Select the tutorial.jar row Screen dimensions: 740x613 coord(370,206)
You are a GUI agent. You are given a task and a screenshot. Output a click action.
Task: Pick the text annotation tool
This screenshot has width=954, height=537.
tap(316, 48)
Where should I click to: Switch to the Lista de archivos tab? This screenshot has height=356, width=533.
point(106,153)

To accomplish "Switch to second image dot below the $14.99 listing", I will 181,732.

··········

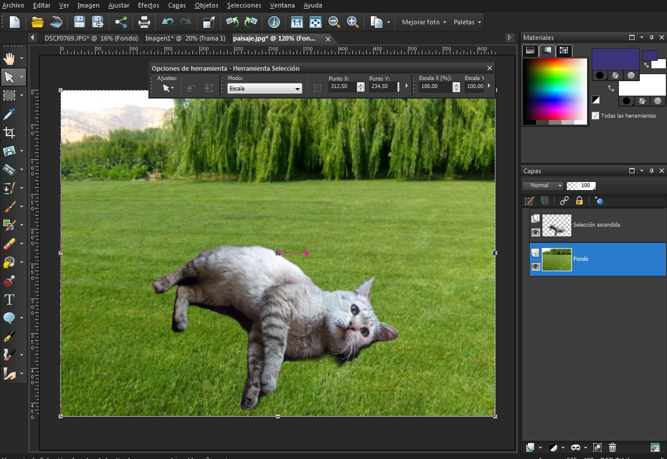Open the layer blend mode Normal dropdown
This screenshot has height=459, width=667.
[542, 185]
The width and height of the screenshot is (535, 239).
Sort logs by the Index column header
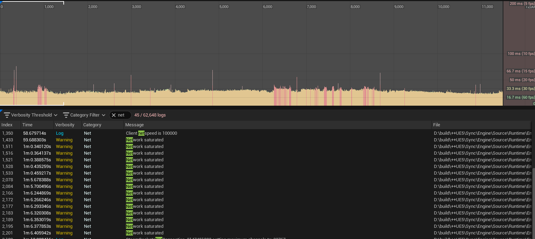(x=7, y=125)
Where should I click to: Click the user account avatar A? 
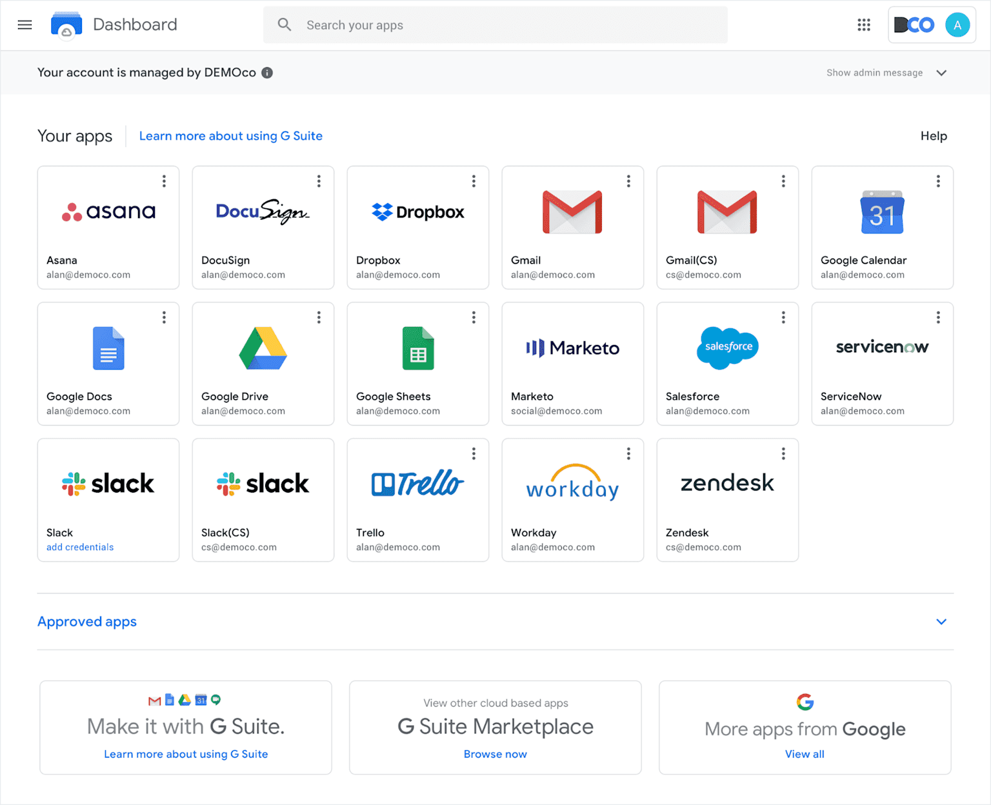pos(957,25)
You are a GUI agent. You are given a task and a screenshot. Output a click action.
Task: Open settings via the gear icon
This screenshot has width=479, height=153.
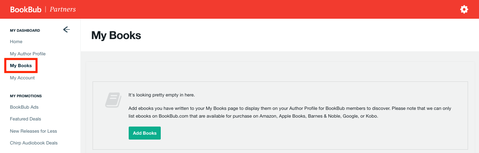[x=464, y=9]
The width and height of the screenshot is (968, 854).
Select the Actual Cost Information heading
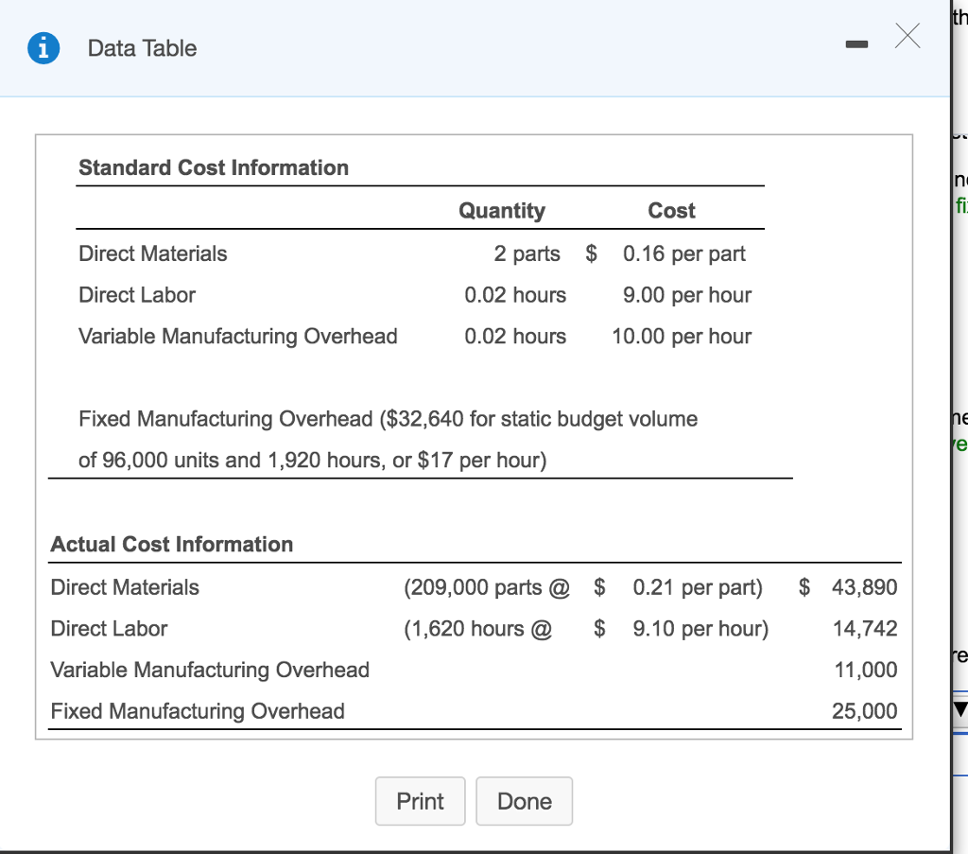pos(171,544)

··········

● **INSTRUCTION**: Repeat the listing lines starting at the one containing "Open the layer blend mode Normal dropdown" and ending at the one containing "pos(171,544)", with both ends included. Leave the pictures out of your answer.

● **TASK OUTPUT**:
Open the layer blend mode Normal dropdown
This screenshot has height=459, width=667.
[542, 185]
The width and height of the screenshot is (535, 239).
Sort logs by the Index column header
(x=7, y=125)
Where should I click to: Click the user account avatar A? 
pos(957,25)
You are a GUI agent. You are given a task and a screenshot. Output a click action.
Task: Open settings via the gear icon
This screenshot has width=479, height=153.
[x=464, y=9]
The width and height of the screenshot is (968, 854).
Select the Actual Cost Information heading
pos(171,544)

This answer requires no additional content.